PMI’s heated tobacco product THS delivers nicotine to users by heating tobacco to temperatures below 350 °C, and reduces exposure to the toxicants released in cigarette smoke during the burning process. Adult smokers from Japan and the U.S. were asked to continue smoking or to switch to THS, while smokers from multiple countries across Europe were asked to quit smoking altogether for the duration of the study. Study lengths varied from three months to twelve months.
Within a few weeks after switching to THS, one third to two thirds of the subjects who reported a regular need to cough at the beginning of the study said they no longer felt the need to cough.
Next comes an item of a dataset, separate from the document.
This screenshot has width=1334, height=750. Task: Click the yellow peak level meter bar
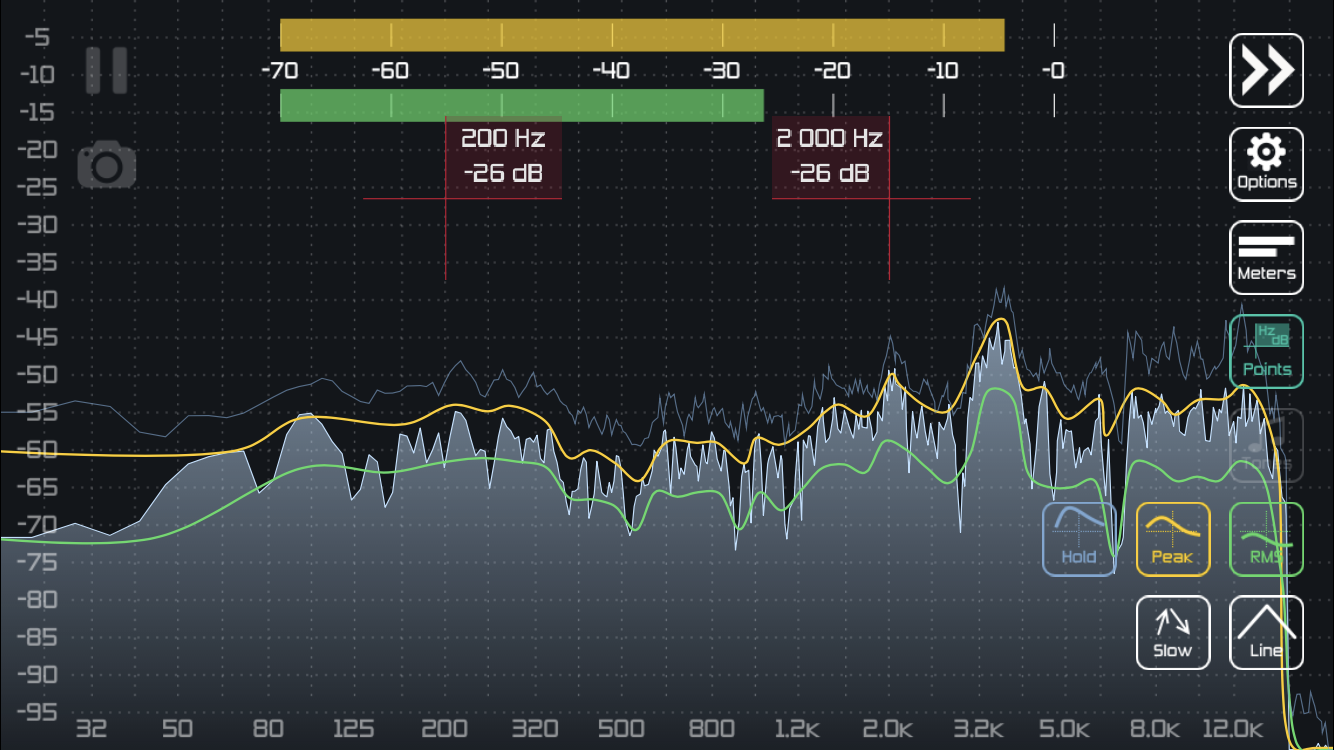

The reduction of symptoms was maintained up to 12 months of switching to the product. The decline in the need to cough was also observed among people who quit smoking during the study, as expected, but less so among those who continued to smoke cigarettes.
Hello, I am Loyse Felber Medlin and I work at PMI in the Clinical Science group, where I am leading clinical studies from a scientific perspective.
Today, I will talk to you about cough. More precisely about the effects of cigarette smoking, Tobacco Heating System use and smoking cessation on cough.
There is a causal relationship between smoking and respiratory symptoms such as cough. Smokers cough is one of the key symptoms of chronic obstructive pulmonary disease, COPD.
Smoking cessation reduces cough rates, but what about THS use? We have conducted several studies, where apparently healthy smoking adults were asked to continue to smoke cigarettes, switch to THS, or abstain from smoking for different periods of time, ranging from 3 months to 12 months.
At each visit, subjects were asked, using a questionnaire in their local language, if they had experienced a regular need to cough within the 24 hours prior to the visit.
Looking at the study populations, we can see that the demographics and baseline characteristics are fairly balanced across arms in each study, although between the studies, there are some differences in age and smoking intensity.
Regarding the incidence of cough, while there are some baseline differences between the studies, the trends within each study are clear and consistent with a marked decrease in the self-reported need to cough at 3, 6, and 12 months in both THS and smoking abstinence arms.
In the THS arm, among the subjects who reported cough at baseline, less than 40% were still coughing at month 3, in the reduced exposure studies. And in the exposure response study, the decrease in cough observed at month 3 is maintained and even more pronounced over time.
What are the take away messages? Smokers with a chronic cough have a significant risk of developing COPD. In our clinical program, we see a consistent decline in the incidence of cough reported after smokers switch to THS, compared to those, who continue to smoke cigarettes.
This could be a potential indicator for decreasing the risk of COPD and limiting the global burden of the disease and therefore, should be studied directly in longer term studies, designed to assess the impact of switching to smoke-free products on COPD development and progress.